Speaking while touring Savill Garden, in Windsor Great Park, where she is sourcing foliage, Ms Craddock said about being chosen by the couple: “Excited, hugely excited and I feel very privileged to be involved with this.
“There are moments where I’ve focused on it being another commission, so it’s like working with any one of our couples, and of course you take a step back and you just realise the enormity of it.
“It’s a huge occasion and we’re just hugely privileged.”
She was joined by John Anderson, Keeper of the Gardens at Windsor Great Park, who has set his team the task of supplying the florist with some of the foliage she needs.
Even Mr Anderson admitted he did not know how the greenery from the gardens he manages will be used and will be watching the big day on television to find out what the florist has created.
Ms Craddock said: “The base is the foliage, that’s where the designs start from and then the flowers are complementary on top of that, but actually it’s very much the foliage and shapes of the branches that will give us the shape of the designs.
“One of the things that has been very important in this brief to me is to make sure we’re sourcing locally and that the designs reflect the landscape that’s around Windsor Castle, that’s what we’re looking to do in the chapel.
“For me, as when I work with all couples, it’s been a highly collaborative process so everybody’s been involved and everybody’s had actually coincidentally similar ideas.”
Speaking about the use of silver birch Mr Anderson said: “It’s a native tree and in the forestry they self seed everywhere so you could say they’re a bit of a weed – a nice weed – this week they’re a very special weed that will be used by Philippa and the team.”

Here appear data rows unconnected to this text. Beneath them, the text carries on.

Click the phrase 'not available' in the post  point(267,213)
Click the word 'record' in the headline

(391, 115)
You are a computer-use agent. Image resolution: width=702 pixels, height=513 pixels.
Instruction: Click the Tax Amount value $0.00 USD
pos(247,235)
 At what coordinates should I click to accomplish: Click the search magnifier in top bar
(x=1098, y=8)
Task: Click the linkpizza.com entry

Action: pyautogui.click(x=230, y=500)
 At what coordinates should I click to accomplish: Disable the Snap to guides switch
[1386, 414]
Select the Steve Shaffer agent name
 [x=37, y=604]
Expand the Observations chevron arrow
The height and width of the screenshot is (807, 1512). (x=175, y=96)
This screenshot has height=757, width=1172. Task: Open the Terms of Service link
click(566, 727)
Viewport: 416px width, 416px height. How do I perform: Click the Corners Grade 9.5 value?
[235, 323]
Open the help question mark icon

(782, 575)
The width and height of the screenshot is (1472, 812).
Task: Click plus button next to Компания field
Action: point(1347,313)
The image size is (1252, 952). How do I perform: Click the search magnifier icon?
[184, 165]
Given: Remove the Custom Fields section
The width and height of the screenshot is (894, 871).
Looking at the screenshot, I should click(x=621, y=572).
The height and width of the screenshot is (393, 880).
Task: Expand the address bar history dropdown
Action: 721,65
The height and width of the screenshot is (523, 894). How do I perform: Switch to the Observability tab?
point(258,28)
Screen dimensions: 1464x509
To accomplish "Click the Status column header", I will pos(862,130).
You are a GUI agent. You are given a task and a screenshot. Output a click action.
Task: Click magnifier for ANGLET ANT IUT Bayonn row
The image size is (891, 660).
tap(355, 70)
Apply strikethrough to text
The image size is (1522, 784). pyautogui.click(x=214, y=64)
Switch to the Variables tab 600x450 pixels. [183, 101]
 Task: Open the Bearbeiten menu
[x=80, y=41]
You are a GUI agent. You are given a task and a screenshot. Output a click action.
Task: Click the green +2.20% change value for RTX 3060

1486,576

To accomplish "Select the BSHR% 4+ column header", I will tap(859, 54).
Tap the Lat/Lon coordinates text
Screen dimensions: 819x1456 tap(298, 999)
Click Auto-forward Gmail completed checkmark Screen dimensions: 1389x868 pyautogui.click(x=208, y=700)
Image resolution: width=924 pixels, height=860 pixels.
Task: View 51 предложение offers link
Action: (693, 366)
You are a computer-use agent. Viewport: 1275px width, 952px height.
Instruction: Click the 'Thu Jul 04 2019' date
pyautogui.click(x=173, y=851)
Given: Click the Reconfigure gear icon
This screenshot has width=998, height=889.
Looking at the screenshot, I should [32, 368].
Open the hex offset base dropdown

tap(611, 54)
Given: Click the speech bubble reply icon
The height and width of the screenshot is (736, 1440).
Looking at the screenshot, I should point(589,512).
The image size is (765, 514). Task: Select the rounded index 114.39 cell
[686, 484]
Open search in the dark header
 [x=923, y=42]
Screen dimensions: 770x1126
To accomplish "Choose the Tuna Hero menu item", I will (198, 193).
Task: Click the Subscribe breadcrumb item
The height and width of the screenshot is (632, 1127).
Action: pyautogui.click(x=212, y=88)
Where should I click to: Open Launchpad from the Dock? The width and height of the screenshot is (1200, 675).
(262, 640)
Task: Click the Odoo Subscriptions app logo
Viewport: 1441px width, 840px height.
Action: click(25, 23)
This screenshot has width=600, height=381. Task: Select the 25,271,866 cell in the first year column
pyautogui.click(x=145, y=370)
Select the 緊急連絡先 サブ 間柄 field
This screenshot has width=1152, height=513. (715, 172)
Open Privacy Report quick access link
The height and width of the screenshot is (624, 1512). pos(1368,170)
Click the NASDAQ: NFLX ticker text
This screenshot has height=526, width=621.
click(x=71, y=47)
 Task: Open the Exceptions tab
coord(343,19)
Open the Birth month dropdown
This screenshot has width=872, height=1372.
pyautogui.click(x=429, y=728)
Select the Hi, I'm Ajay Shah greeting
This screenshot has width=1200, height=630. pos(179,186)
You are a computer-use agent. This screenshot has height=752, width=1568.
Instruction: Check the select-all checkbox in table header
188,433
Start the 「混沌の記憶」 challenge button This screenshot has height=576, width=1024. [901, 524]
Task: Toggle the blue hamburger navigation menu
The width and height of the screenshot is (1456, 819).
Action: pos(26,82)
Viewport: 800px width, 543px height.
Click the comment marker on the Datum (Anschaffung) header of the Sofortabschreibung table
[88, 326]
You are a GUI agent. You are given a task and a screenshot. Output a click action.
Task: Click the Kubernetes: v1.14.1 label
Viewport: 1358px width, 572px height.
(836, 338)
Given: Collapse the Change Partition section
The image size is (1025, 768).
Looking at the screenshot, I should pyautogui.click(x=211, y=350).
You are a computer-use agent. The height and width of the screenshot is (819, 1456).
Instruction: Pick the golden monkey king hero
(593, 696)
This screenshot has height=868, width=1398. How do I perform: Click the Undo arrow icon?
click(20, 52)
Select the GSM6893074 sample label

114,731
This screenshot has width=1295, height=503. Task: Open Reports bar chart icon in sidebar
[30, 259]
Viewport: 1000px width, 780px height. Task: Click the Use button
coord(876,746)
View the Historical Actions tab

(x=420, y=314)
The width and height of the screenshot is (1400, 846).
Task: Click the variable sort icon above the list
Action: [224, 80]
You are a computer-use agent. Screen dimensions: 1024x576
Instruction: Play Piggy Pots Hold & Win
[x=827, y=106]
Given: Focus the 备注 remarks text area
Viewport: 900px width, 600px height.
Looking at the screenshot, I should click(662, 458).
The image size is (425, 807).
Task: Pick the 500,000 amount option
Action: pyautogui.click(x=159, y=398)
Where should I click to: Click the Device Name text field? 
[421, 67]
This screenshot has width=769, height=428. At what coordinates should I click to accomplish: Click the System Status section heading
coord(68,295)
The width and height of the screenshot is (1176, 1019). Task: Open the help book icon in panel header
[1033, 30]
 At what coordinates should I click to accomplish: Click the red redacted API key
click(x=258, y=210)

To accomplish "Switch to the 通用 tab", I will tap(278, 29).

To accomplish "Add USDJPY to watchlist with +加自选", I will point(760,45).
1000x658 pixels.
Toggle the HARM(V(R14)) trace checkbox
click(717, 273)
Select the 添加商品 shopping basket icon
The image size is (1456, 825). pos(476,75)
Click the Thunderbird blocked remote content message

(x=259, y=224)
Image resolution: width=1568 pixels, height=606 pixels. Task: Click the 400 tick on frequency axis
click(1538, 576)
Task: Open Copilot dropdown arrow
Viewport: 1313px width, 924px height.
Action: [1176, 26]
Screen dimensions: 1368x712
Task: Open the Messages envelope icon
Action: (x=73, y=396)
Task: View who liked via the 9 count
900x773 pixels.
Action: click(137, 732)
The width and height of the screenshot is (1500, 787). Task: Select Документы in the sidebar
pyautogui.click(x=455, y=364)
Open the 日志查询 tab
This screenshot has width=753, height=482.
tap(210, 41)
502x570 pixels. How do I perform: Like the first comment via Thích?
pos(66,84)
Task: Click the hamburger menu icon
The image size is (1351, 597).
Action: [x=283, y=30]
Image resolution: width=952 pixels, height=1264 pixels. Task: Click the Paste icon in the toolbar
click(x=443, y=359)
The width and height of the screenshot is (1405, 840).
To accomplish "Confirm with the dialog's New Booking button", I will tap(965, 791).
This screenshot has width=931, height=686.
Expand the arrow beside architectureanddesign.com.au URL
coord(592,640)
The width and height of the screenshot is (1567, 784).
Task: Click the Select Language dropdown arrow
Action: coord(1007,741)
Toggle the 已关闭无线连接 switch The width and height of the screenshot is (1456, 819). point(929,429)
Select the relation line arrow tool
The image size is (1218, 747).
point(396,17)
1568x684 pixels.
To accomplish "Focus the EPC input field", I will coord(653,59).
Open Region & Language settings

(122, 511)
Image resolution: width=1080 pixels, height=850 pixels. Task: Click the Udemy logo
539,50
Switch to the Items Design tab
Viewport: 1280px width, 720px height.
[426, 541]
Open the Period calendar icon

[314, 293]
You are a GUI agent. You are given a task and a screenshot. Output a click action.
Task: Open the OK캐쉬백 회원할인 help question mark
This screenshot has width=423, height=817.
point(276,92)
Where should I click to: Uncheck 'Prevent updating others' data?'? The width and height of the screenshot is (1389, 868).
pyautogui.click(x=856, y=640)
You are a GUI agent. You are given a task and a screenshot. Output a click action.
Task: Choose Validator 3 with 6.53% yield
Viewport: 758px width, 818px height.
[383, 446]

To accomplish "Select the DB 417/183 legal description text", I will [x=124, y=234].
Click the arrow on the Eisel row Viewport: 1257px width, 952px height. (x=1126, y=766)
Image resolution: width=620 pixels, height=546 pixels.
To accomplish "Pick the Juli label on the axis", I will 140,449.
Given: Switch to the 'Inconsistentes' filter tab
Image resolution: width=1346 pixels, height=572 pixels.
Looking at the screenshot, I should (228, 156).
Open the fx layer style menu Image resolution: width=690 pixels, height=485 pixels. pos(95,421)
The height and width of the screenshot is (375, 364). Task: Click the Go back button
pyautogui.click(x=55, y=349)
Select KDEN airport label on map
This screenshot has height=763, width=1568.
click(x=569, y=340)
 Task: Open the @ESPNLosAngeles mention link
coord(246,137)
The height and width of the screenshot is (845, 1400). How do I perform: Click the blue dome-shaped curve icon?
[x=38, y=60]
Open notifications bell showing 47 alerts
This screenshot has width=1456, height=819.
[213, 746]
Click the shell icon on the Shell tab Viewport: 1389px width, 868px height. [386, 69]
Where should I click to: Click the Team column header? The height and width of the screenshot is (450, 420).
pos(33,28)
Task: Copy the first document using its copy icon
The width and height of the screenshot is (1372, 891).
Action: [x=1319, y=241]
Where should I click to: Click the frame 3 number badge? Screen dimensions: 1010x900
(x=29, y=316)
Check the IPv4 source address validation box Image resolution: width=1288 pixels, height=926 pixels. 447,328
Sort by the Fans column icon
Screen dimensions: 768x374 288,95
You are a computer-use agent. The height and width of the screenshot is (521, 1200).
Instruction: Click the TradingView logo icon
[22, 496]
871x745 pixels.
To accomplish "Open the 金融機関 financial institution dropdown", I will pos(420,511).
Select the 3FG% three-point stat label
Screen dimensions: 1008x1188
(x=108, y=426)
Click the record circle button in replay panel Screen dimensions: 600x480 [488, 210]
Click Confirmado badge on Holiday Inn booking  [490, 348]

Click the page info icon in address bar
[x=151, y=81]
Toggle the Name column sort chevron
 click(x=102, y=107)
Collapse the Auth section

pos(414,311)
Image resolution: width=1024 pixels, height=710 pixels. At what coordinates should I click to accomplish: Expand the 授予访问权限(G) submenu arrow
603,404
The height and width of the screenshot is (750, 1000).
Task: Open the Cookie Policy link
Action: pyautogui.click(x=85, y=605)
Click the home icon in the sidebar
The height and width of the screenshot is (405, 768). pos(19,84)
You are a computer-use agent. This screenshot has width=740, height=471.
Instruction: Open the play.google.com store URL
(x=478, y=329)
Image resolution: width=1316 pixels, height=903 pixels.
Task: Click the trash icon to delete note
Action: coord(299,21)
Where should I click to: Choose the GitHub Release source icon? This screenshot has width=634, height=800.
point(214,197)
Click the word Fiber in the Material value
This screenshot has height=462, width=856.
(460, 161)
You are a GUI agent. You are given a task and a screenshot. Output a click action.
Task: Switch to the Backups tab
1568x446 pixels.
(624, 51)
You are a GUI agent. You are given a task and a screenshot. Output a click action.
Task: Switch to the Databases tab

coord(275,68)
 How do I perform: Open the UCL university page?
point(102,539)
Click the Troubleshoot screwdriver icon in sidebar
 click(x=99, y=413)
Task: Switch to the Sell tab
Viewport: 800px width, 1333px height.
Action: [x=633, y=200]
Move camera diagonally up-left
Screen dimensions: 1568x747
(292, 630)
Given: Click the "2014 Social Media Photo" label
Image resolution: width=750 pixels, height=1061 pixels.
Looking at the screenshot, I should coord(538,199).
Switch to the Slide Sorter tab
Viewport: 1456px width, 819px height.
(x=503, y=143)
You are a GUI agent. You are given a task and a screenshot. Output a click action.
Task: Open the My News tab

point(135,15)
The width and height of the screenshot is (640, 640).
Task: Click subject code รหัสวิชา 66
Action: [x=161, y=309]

Beech will also be used alongside the oak and silver birch, and the Keeper of the Gardens and florist decided ferns would also be used, when they came across some in the garden.
Talking about her plans the florist added: “I’ve got a very, very clear idea in my head of exactly how the designs are going to look but also the wonderful thing is we’ve such an incredible selection from all the foliage that has been around in the Great Park and Savil Gardens.”
The recent good weather has meant plans have been slightly amended to take into account how the temperatures are affecting the plants and they have been “tweaking” what might be needed, Mr
He added: “A few days ago it was really hot, some things might not last if you cut them, we’ve been trialling some of these as well so we’ve been very efficient about what we’re going to cut and how it can be used.”
Planning for the wedding began in the winter and the gardener’s forestry and garden teams were able to delay some routine jobs so they could prune trees now for the wedding.
Mr Anderson said: “This is a very special occasion, this is a young couple getting married on Saturday at Windsor Castle in St George’s and we are just so proud and thrilled that the whole team at Windsor Great Park is involved.
“I can assure you I’ll be glued to the television on Saturday to see what Philippa has come up with.”